The son of a slave named Venus, West Ford was owned by Washington’s brother Jack and his wife, Hannah, and grew up on their plantation, Bushfield, in Westmoreland County. When Hannah died around 1801, she singled out West Ford as the only slave to receive his freedom when he reached twenty-one. Ford’s privileged status was further confirmed when Jack and Hannah’s son Bushrod, who would inherit Mount Vernon, gave him 160 acres adjoining the estate. Beyond such undeniable evidence of partiality, legend passed down through two branches of Ford descendants that Venus had identified George Washington as the little boy’s father and that he had attended church with Washington and even gone hunting and riding with him.

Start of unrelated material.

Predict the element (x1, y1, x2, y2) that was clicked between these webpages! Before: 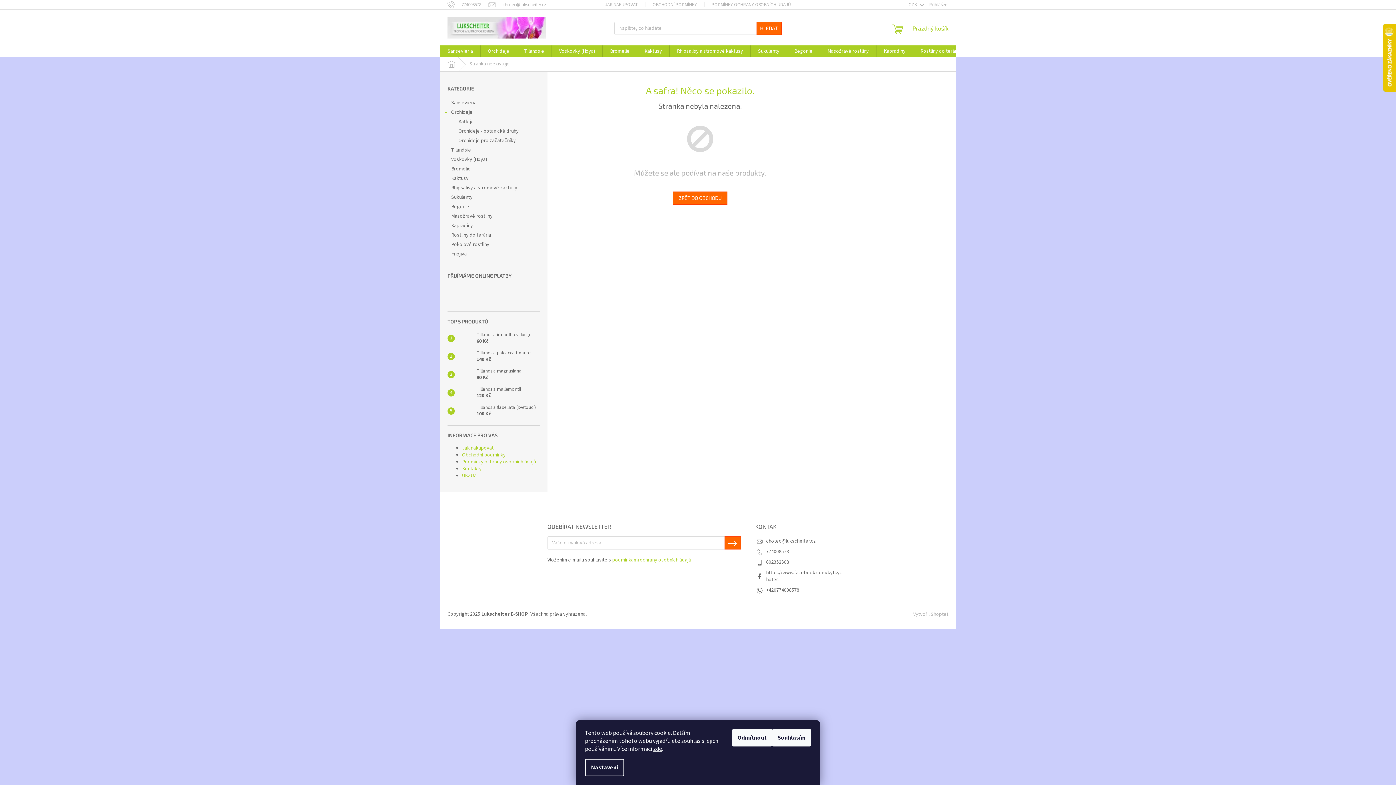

While historians have learned not to repudiate such stories with knee-jerk rigidity, George Washington’s paternity of West Ford seems highly doubtful. The notion that he might have met and impregnated Venus during a trip that her mistress, Hannah, made to Mount Vernon seems unlikely. (Washington didn’t visit Bushfield during the years in question.) Where the Sally Hemings affair was exposed during Jefferson’s lifetime and her son Madison later published a memoir about it, the West Ford story slumbered suspiciously for a century and a half. With Mount Vernon invaded by visitors after the Revolutionary War, Washington constantly regretted his lack of privacy, and he would not likely have gambled his vaunted, hard-earned reputation by sleeping with a visiting slave. There is also the problem that Washington was likely sterile, although the problem with having children may have come from Martha. Perhaps the most compelling evidence against Washington being West Ford’s father is that, in this abundantly documented life, not a single contemporary ever alluded to his having this mulatto child around him. Nor is there a single reference to Venus or West Ford in his voluminous papers. By contrast, one notes how frequently the ubiquitous Billy Lee pops up in Washington’s papers or in contemporary accounts. Had the decorous Washington fathered West Ford, he most certainly would not have flaunted this lapse by taking him to church or riding to hounds with him. It is also hard to believe that Washington’s malicious political enemies during his presidency would not have dredged up this damaging episode to discredit him. The most likely explanation of West Ford’s singular status is that he was sired by Jack Washington or one of his three sons, Bushrod, Corbin, or William Augustine.